→ **Extracted entries**
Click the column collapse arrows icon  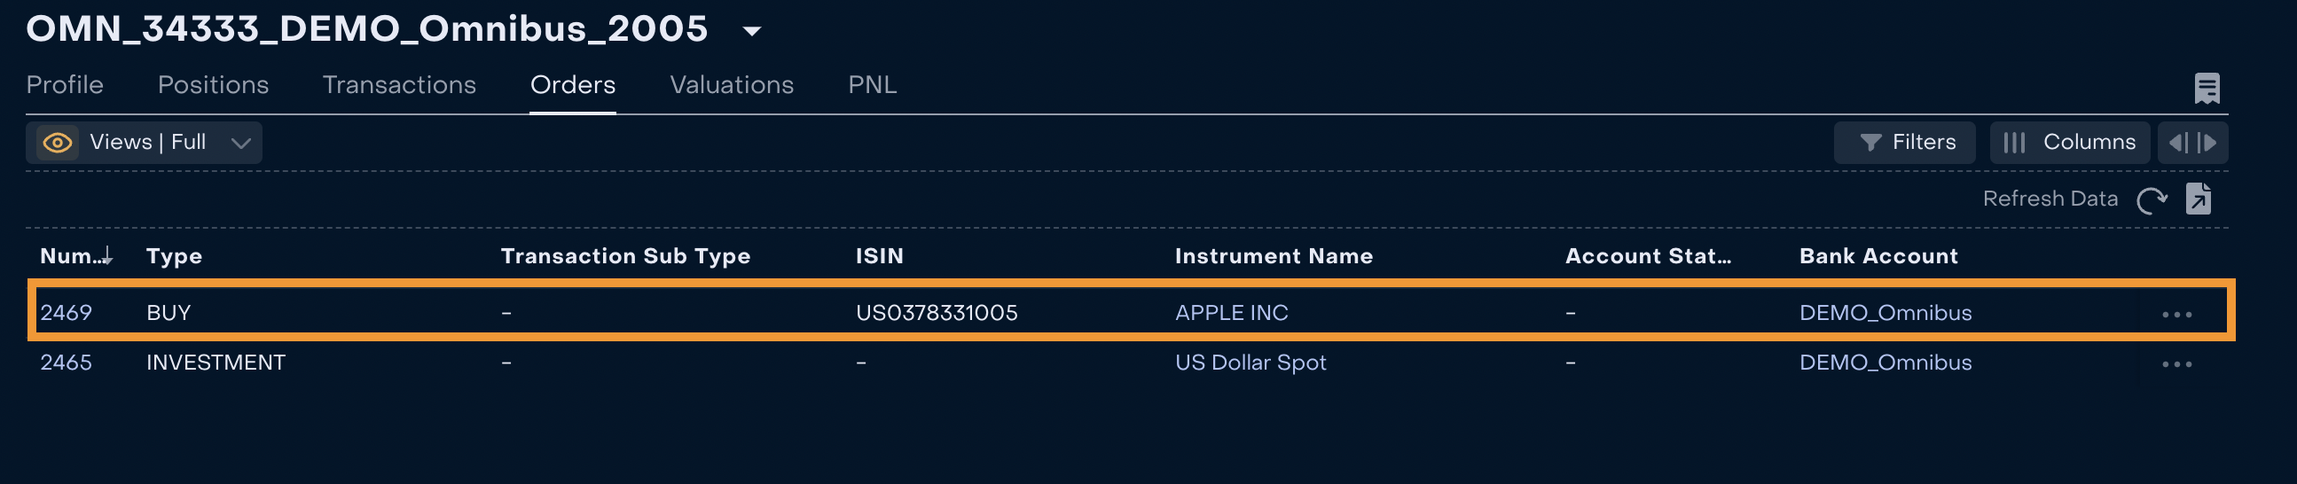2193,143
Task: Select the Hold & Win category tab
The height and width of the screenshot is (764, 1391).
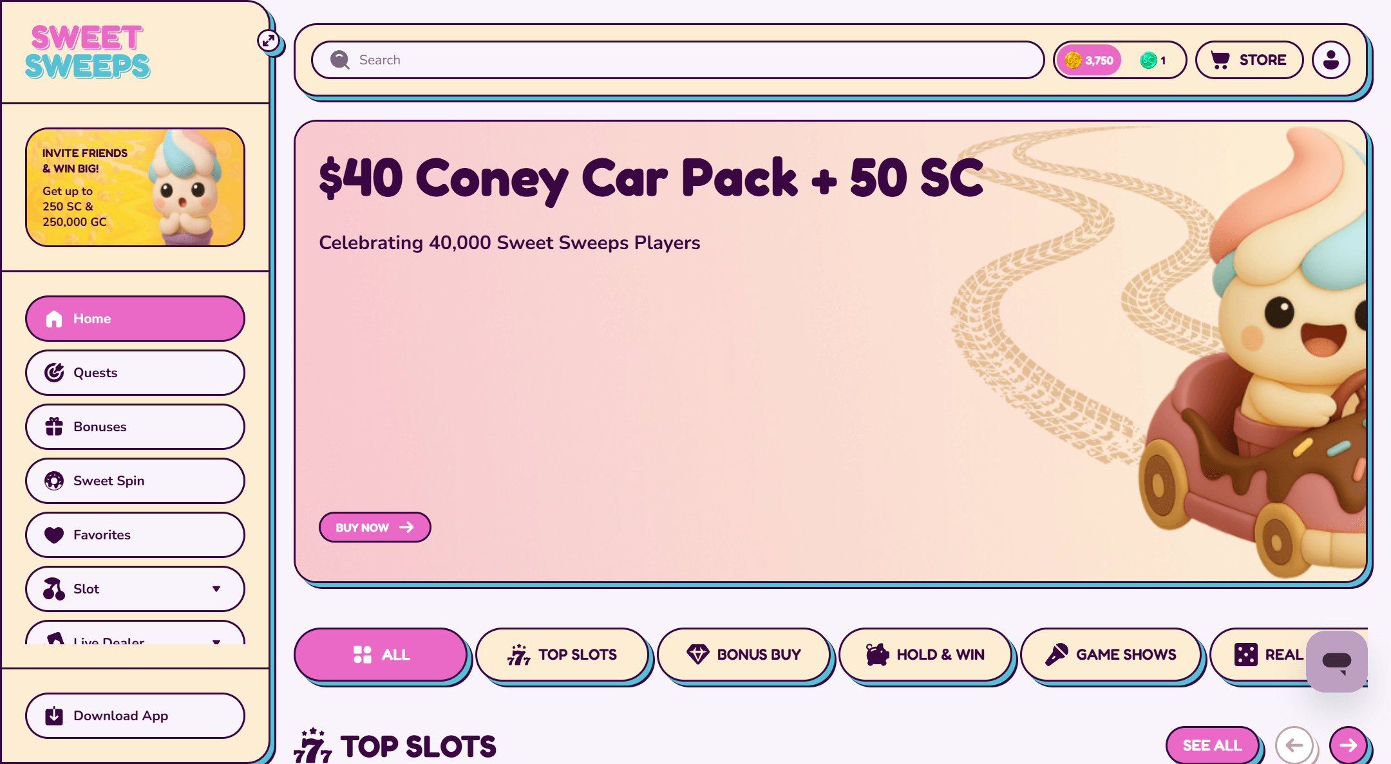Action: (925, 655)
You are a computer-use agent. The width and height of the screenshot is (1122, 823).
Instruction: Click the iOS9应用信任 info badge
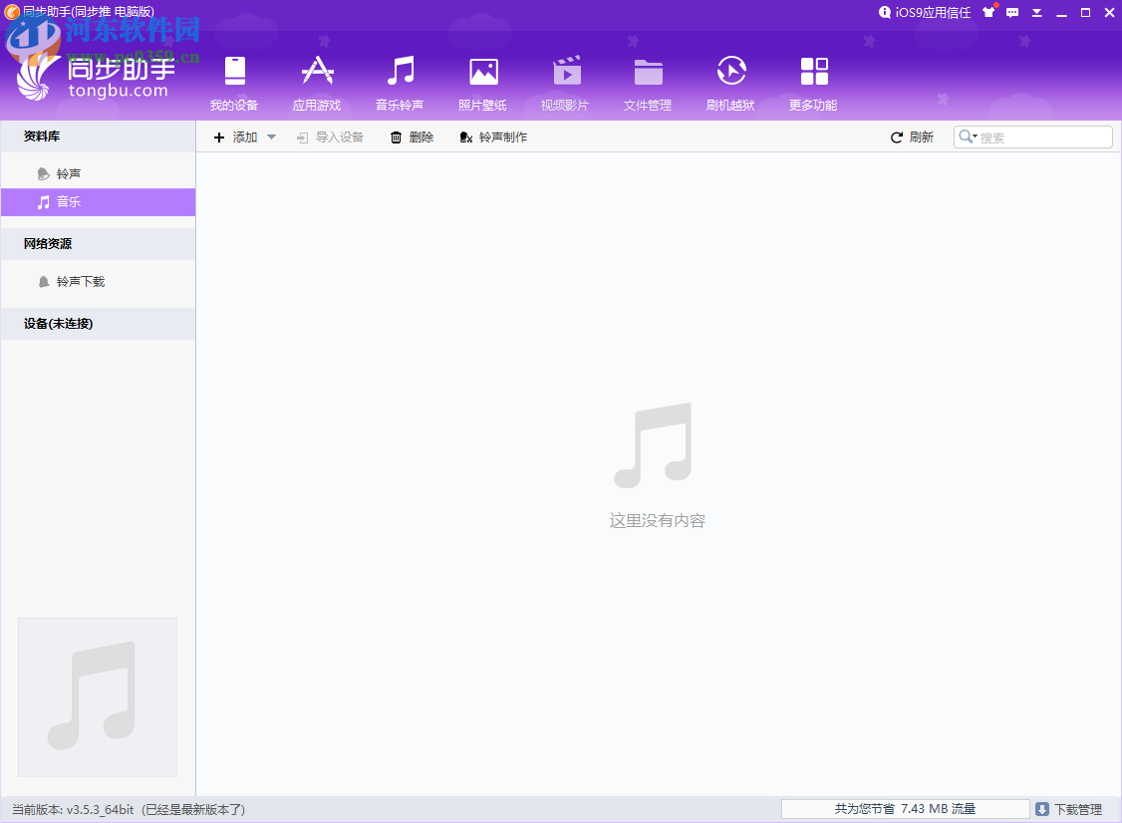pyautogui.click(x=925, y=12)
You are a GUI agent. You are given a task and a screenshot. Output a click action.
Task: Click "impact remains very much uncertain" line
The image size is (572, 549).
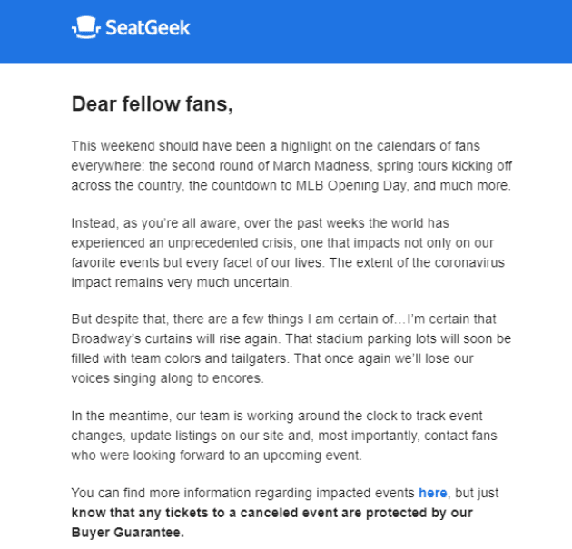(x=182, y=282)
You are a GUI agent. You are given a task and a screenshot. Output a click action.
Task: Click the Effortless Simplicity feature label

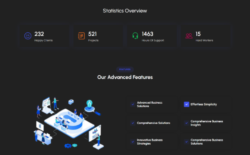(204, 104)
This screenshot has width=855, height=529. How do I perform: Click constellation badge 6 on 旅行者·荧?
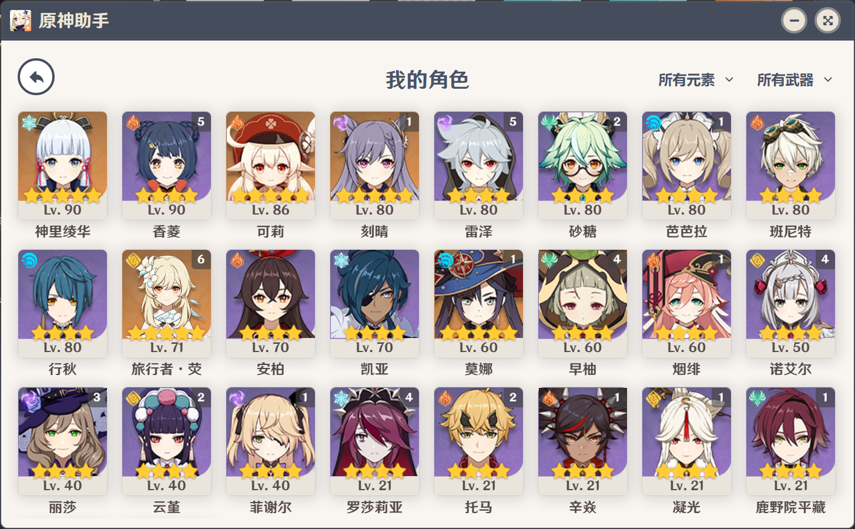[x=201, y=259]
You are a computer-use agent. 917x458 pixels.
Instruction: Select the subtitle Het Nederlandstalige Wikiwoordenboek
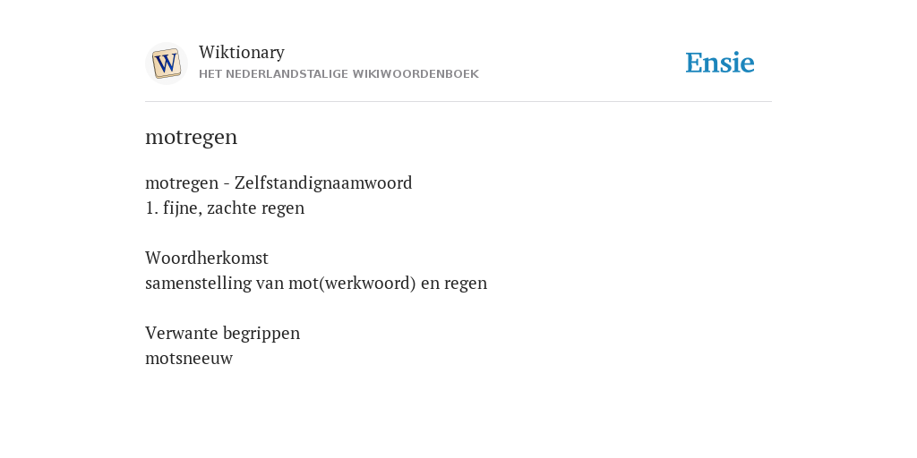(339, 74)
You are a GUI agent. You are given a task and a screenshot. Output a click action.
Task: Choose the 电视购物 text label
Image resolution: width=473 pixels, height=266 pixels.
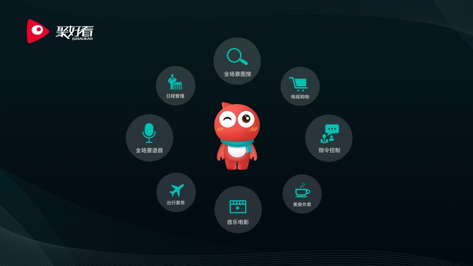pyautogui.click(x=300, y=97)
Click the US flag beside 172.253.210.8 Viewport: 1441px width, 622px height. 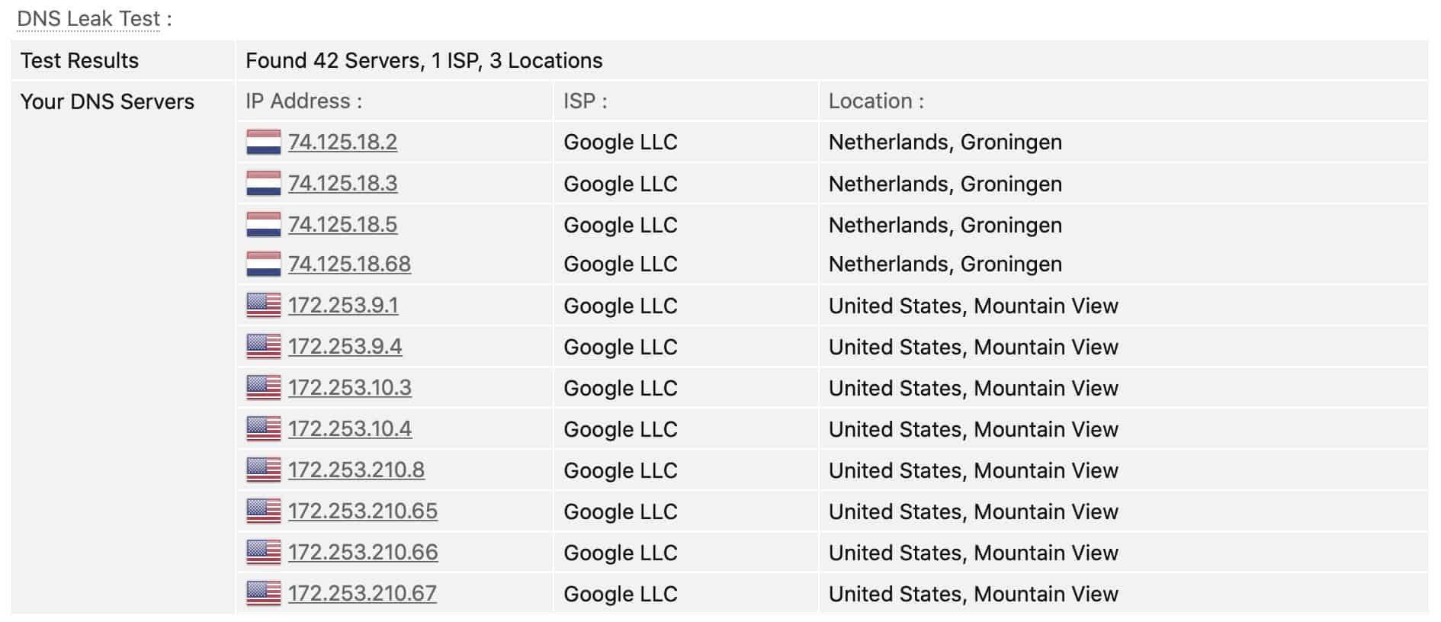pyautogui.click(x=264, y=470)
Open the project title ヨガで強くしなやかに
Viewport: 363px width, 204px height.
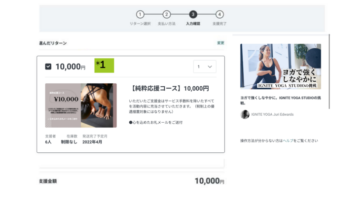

→ **Problem requirements**
Of all the entries above, how many lines contain the string "computer"? Answer with the number only.

→ **Answer space**
2